大人が抱えやすいモヤモヤについて、臨床心理士の八木経弥さんにお話を伺いました。今回は、お盆の帰省中に高齢の親と終活について話し合いたいけれど「どうやって切り出せばいいか」と悩む女性の悩みにお答えします。

【Q】帰省中に親と終活や相続について話し合いたい。どうやったらうまく切り出せる?

もうすぐお盆なので、帰省する予定です。両親も高齢になって、そろそろ終活を始める年齢になりました。誰にどのようにして面倒を見てもらいたいのか、親の意志を確認したいと思っています。

 

また、それなりに財産もあるし、きょうだいもいるので遺産相続で揉めそうです。終活の一環で身辺整理をしたほうがいいと思いますし、遺言を残しておいたほうがいいと伝えたいのです。

 

ただ、父は頑固者。なかなか自分の意志を変えない人です。また、気も若いので老後の話をするのは嫌がりそうな予感がしています。どうやったらうまく切り出し、話を聞いてもらえるでしょうか?

身構えないで世間話としてナチュラルに切り出す

終活や老後の話はなかなか切り出しづらいことなので、話す側はつい身構えてしまいますよね。

 

その緊張感はきっと相手にも伝わります。ここはさらっとナチュラルに「ねえ、お父さん。

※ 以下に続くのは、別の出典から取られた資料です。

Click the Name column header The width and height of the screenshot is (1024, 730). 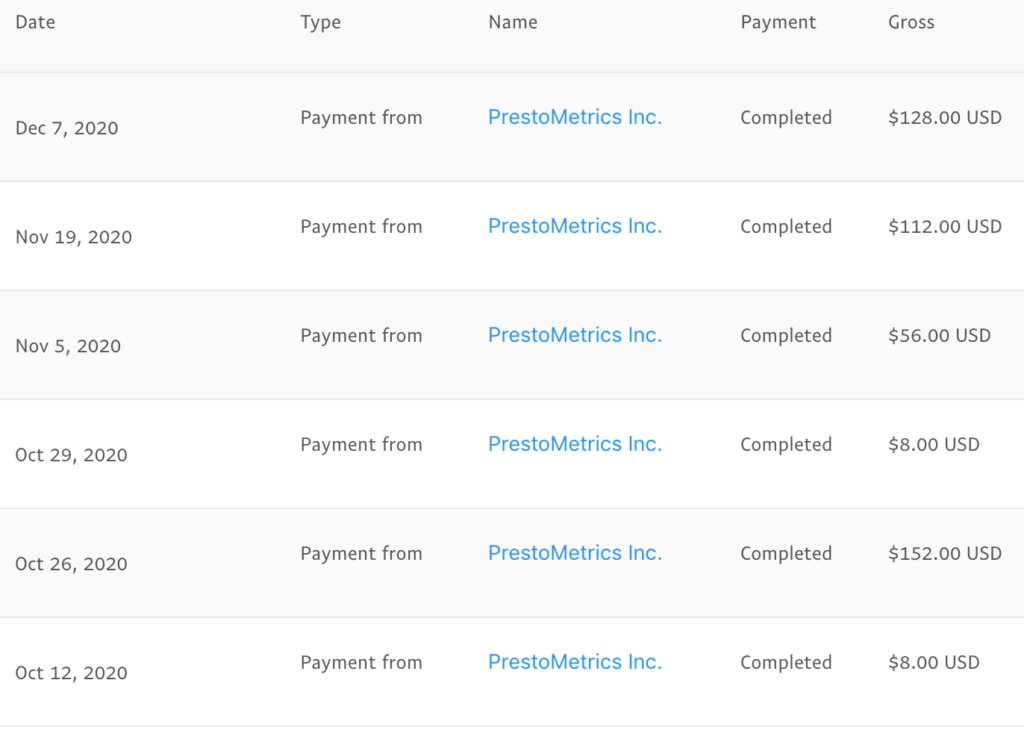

あのさぁ…」と世間話のように切り出したほうが、相手も身構えなくて済みそうです。

 

相談者さんの場合、「遺産相続で揉めそうです」ということですが、これは困りましたね。ご両親はご高齢ということですから、こういう話は周りでちらほら出てきているはず。具体例を出して世間話として話題にしてもいいかもしれません。

 

「○○さんち、遺産相続でも揉めているみたいだね。まさか仲良しだったあのきょうだいが揉めるとは思わなかったよね。うちはそうなりたくないな。私が心配になっちゃうから、前もって決めておきたいな」

 

などと伝えられるとスムーズですね。ここは「私が心配になる」と“私”を主語にすると、相手に思いが伝わりやすくなります。